▸ Supplied passage:
[lld] [WASM] wasm-ld: split up __wasm_apply_data_relocs (PR #129007)

via llvm-commits llvm-commits at lists.llvm.org
Thu Feb 27 23:31:48 PST 2025


https://github.com/dmjio updated https://github.com/llvm/llvm-project/pull/129007

>From 005e14c1d30fb7250cf67038f4c83964f58c823e Mon Sep 17 00:00:00 2001
From: Cheng Shao <terrorjack at type.dance>
Date: Wed, 12 Feb 2025 02:27:08 +0000
Subject: [PATCH 1/2] wasm-ld: split up __wasm_apply_data_relocs

---
 lld/wasm/InputChunks.cpp       | 13 ++++--
 lld/wasm/InputChunks.h         |  2 +-
 lld/wasm/SyntheticSections.cpp |  2 +
 lld/wasm/Writer.cpp            | 74 +++++++++++++++++++++++++++-------
 4 files changed, 71 insertions(+), 20 deletions(-)

diff --git a/lld/wasm/InputChunks.cpp b/lld/wasm/InputChunks.cpp
index ccdc92f5c8d71..40e1644de56e0 100644
--- a/lld/wasm/InputChunks.cpp
+++ b/lld/wasm/InputChunks.cpp
@@ -361,12 +361,11 @@ uint64_t InputChunk::getVA(uint64_t offset) const {
 // Generate code to apply relocations to the data section at runtime.

▸ Task requirements:
a) Decide whether each statement agrees with the patch message: (i) the patch touches four files; (ii) it is the second of two patches; (iii) it adds more lines than it removes. Answer yes or no for each, and quote the words of the message that settle it.
b) Write out the patch message from "diff --git a/lld/wasm/InputChunks.cpp" to "section at runtime.", word for word.
The listing that follows has no connection to the patch message.

▸ Given information:

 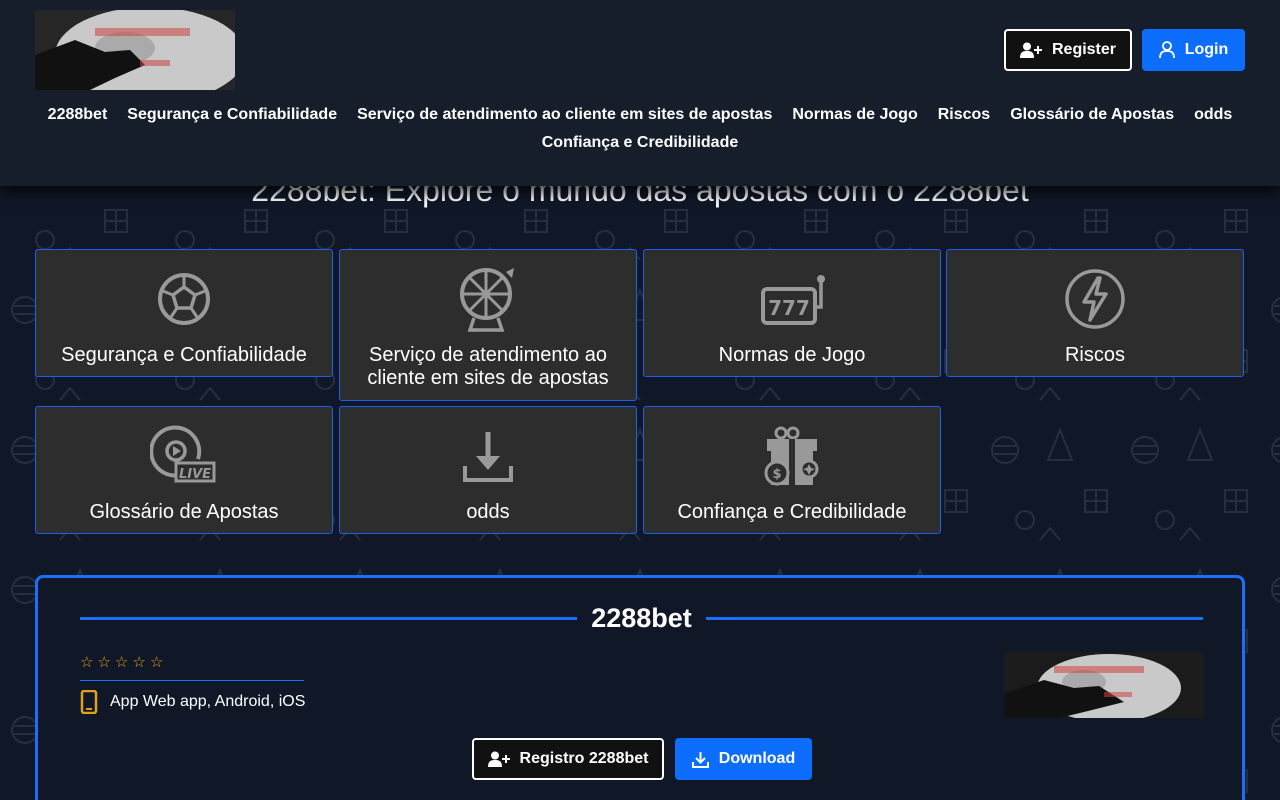 What do you see at coordinates (1092, 115) in the screenshot?
I see `nav-item-glossario: Glossário de Apostas` at bounding box center [1092, 115].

▸ Answers by item:
a)
(i) Yes: "4 files changed".
(ii) No: "[PATCH 1/2]".
(iii) Yes: "71 insertions(+), 20 deletions(-)".

b)
diff --git a/lld/wasm/InputChunks.cpp b/lld/wasm/InputChunks.cpp
index ccdc92f5c8d71..40e1644de56e0 100644
--- a/lld/wasm/InputChunks.cpp
+++ b/lld/wasm/InputChunks.cpp
@@ -361,12 +361,11 @@ uint64_t InputChunk::getVA(uint64_t offset) const {
 // Generate code to apply relocations to the data section at runtime.